In his perverse fantasy world, Bolsonaro’s opinion is that European’s interest in the welfare of the Amazon is its thinly-guised plot to gain a foothold in the region. Stressing the need for the acknowledgement of sovereignty time and again, Bolsanaro colourfully stated: “Brazil is like a virgin that every pervert from the outside lusts for.” He insisted that Europeans “got it into their heads” that Amazon does not belong to Brazil. So Bolsanaro has rejected millions of dollars in aid on the basis that: “These countries that send money here, they don’t send it out of charity. They send it with the aim of interfering with our sovereignty.”

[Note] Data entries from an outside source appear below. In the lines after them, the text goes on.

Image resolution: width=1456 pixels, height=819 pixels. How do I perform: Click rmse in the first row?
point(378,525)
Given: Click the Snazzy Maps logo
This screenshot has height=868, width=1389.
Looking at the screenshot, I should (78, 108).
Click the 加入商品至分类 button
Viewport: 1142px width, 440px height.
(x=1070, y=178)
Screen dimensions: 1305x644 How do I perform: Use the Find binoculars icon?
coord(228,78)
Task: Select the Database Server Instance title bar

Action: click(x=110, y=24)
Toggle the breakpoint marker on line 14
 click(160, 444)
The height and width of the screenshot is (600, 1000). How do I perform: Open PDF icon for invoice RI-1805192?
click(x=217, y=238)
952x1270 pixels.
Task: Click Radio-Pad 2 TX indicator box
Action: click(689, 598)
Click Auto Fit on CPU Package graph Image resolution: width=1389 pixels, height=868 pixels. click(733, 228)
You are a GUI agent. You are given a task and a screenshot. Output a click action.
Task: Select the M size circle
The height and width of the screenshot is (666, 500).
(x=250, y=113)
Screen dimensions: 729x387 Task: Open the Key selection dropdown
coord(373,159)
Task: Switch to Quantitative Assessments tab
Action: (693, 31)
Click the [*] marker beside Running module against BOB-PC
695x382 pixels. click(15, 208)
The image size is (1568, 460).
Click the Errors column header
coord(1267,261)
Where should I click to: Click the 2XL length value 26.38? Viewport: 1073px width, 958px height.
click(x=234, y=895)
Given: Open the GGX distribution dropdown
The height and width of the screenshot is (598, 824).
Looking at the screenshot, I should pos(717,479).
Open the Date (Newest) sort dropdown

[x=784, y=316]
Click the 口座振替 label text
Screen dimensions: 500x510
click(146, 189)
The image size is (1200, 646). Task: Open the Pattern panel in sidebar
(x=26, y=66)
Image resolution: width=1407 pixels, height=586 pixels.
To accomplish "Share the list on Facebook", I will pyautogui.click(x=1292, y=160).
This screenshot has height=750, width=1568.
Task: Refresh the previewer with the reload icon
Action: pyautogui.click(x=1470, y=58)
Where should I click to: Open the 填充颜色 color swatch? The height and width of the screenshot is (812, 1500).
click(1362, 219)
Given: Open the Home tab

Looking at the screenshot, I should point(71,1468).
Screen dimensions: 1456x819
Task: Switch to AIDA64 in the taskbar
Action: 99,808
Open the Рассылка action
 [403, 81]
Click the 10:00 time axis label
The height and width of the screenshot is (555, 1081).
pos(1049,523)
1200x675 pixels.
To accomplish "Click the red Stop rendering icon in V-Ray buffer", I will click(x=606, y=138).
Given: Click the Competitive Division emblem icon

Politicians retreat under the umbrella of sovereignty to avoid decisions that are necessary for maintaining the integrity of the global village. The issue of Venezuela is one of sovereignty. The issue of elections in Guyana is one of sovereignty. This will continue to be the mantra of those that are failing to understand that global boundaries have collapsed and nations can no longer adopt an ostrich-like approach to foreign policy by burying their heads in the sand.
As the lungs of the world collapses and the Bahamas is decimated by Dorian, the fate of the Amazon cannot be sacrificed on the altar of sovereignty and there must be international condemnation and intervention to move humanity from the brink of a global cataclysm.
Professor Rajendra Ramlogan, Commercial and Environment Law, The University of the West Indies. The views expressed are entirely his own.